INPUT RECORDS
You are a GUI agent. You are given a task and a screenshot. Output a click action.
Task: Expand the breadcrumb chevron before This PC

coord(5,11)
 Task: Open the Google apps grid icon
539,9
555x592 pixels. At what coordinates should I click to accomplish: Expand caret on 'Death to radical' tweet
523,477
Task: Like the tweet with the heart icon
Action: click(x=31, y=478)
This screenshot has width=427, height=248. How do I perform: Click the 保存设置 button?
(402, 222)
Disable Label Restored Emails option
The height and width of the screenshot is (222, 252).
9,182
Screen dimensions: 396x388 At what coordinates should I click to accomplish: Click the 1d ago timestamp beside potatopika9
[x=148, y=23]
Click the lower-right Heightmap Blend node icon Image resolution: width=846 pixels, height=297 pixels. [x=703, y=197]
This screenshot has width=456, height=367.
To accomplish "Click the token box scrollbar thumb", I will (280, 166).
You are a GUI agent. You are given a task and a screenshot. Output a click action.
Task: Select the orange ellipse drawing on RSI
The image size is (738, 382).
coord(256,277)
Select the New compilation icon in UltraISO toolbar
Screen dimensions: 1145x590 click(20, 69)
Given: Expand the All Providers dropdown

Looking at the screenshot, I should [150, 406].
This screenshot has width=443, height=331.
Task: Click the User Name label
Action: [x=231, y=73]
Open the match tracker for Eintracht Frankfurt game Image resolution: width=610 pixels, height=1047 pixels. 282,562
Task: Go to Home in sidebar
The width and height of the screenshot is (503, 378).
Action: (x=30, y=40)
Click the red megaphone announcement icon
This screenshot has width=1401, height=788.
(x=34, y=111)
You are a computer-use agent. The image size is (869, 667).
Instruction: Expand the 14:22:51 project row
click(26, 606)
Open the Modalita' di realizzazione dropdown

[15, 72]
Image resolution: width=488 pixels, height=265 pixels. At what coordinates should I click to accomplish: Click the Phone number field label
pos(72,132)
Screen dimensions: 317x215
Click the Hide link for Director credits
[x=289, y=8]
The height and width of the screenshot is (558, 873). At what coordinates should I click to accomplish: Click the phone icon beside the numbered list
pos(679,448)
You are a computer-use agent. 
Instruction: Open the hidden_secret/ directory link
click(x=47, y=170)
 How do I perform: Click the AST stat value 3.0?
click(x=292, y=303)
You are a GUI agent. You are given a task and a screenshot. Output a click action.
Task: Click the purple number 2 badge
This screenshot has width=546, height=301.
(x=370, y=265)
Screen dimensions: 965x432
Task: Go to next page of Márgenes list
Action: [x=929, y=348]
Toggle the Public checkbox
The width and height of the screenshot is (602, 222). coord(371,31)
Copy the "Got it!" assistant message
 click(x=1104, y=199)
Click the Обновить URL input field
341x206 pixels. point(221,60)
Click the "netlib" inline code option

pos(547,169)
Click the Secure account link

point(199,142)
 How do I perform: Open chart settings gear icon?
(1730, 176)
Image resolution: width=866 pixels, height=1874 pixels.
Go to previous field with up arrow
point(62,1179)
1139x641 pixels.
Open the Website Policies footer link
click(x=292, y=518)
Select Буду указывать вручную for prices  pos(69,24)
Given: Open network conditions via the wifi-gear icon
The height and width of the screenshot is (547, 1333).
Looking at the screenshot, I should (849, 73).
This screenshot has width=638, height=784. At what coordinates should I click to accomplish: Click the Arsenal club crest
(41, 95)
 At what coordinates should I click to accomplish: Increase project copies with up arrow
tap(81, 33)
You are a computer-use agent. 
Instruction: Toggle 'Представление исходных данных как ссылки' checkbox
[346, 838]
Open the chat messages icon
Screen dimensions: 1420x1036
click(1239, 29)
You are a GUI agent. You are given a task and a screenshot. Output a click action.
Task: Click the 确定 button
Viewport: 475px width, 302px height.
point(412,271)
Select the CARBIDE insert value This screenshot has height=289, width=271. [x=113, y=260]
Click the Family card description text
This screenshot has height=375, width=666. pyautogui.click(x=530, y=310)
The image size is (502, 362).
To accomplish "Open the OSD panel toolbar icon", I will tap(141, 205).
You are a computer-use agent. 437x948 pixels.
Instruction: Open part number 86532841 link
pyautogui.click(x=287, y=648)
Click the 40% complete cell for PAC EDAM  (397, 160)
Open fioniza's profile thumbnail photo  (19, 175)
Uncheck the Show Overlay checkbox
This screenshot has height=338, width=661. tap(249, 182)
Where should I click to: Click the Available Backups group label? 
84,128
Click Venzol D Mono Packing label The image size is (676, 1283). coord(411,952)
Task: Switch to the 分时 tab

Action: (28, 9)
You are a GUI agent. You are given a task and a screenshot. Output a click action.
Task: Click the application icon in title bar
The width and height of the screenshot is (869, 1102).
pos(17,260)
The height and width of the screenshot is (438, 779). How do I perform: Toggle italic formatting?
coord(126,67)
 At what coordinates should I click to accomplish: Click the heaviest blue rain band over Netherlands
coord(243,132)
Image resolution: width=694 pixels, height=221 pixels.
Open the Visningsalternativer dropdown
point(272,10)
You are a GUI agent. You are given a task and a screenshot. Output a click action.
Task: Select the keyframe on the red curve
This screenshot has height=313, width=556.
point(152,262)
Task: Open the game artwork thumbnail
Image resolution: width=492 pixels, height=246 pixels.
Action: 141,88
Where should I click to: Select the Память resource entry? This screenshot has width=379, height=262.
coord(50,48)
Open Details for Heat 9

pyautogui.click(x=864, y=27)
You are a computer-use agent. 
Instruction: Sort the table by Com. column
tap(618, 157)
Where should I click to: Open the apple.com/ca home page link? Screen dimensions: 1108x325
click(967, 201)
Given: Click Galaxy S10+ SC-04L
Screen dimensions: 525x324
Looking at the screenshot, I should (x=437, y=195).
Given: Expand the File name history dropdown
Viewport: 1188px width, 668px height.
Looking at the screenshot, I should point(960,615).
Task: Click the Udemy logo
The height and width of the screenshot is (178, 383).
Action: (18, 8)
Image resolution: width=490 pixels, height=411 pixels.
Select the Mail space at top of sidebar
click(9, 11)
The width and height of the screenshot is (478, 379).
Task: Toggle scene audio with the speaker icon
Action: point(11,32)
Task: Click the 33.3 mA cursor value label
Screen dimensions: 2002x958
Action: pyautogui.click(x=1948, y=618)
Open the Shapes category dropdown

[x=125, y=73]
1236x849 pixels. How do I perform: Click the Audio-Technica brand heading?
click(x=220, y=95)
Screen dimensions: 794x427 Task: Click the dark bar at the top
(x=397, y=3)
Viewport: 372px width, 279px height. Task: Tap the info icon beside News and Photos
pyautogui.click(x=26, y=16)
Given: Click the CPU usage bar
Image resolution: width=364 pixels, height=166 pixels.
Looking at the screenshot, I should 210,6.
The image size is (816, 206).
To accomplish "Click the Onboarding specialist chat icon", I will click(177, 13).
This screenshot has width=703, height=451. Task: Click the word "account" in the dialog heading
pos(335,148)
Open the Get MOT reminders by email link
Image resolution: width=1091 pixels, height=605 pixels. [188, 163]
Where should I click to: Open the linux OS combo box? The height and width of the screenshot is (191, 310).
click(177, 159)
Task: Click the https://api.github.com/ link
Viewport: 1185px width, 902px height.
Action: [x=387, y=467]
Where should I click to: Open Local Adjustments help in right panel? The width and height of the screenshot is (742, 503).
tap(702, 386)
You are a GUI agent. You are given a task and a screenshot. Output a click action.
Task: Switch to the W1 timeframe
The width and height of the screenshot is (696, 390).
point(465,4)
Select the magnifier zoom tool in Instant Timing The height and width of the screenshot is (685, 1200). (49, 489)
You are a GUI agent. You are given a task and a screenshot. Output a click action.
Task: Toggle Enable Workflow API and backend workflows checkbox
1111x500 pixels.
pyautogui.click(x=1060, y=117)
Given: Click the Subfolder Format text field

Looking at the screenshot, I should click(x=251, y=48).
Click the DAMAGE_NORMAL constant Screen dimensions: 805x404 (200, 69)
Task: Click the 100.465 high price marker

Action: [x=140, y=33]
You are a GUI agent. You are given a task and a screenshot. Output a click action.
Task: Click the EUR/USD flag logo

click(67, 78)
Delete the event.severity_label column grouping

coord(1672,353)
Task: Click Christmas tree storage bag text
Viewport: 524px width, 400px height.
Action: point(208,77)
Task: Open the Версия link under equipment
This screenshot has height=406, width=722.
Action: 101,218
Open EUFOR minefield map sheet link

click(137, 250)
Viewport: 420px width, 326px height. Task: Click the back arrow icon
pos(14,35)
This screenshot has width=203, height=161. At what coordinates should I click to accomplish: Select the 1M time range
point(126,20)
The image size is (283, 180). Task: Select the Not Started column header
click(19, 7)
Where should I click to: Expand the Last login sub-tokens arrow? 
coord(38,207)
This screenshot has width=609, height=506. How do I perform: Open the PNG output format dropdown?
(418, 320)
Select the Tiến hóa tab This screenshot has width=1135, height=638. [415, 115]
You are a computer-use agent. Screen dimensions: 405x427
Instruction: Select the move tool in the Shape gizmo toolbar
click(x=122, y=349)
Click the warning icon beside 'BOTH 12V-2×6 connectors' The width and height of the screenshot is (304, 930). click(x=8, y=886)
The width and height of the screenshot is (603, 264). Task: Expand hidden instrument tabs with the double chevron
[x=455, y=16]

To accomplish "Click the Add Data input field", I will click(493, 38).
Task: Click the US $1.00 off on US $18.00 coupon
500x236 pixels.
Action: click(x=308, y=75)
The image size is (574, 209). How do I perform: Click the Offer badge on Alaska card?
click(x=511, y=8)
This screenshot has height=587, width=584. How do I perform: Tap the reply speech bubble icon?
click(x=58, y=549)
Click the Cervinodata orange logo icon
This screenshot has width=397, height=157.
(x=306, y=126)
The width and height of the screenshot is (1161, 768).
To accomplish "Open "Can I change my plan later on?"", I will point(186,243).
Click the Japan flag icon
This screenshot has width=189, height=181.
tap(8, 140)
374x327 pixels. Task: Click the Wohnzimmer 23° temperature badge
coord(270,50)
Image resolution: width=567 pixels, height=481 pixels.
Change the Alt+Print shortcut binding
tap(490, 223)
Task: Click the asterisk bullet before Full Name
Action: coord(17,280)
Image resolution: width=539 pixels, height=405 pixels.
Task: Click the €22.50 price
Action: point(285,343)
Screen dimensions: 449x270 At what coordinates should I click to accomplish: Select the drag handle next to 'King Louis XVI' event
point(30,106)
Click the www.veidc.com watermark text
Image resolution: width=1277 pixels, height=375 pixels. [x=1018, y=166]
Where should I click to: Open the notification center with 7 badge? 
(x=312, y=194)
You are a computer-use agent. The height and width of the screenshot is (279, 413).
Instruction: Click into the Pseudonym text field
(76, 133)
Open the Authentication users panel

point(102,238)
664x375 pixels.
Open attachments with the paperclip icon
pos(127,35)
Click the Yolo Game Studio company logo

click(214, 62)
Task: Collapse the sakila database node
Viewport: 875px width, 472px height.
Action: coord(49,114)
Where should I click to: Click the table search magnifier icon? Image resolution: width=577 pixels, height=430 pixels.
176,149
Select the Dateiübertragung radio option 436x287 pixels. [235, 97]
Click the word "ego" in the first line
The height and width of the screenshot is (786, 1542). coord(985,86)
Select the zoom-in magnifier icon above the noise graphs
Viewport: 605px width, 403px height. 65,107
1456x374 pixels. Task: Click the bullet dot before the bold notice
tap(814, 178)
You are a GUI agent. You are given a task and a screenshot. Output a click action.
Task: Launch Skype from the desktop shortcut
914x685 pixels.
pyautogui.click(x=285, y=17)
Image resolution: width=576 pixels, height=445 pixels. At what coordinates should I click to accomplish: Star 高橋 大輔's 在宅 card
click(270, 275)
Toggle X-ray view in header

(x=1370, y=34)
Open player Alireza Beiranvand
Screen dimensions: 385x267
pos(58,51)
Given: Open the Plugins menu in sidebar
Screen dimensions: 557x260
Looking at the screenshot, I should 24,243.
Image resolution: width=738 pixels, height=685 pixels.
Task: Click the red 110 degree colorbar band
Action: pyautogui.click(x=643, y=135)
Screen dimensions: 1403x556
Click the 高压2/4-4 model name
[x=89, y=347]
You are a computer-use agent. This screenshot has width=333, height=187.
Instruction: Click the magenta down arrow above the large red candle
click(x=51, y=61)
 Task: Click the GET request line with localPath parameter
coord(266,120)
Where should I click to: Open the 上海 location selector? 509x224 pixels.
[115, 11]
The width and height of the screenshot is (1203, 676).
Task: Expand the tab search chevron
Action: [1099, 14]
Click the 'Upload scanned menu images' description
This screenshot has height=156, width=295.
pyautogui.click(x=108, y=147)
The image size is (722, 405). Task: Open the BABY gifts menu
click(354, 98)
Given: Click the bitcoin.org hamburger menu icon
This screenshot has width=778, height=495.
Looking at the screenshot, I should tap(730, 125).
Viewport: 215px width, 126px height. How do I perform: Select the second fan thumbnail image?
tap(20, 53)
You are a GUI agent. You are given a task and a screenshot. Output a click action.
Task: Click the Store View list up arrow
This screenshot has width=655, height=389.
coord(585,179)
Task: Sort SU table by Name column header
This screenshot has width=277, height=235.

TASK BRIEF
Retype exactly the span of lines from the one with "Where should I click to: Select" through the one with "Given: Click Galaxy S10+ SC-04L"; include both ends and omit the rest of the material.

RESPONSE TO THE TASK
Where should I click to: Select the Память resource entry? This screenshot has width=379, height=262.
coord(50,48)
Open Details for Heat 9

pyautogui.click(x=864, y=27)
You are a computer-use agent. 
Instruction: Sort the table by Com. column
tap(618, 157)
Where should I click to: Open the apple.com/ca home page link? Screen dimensions: 1108x325
click(967, 201)
Given: Click Galaxy S10+ SC-04L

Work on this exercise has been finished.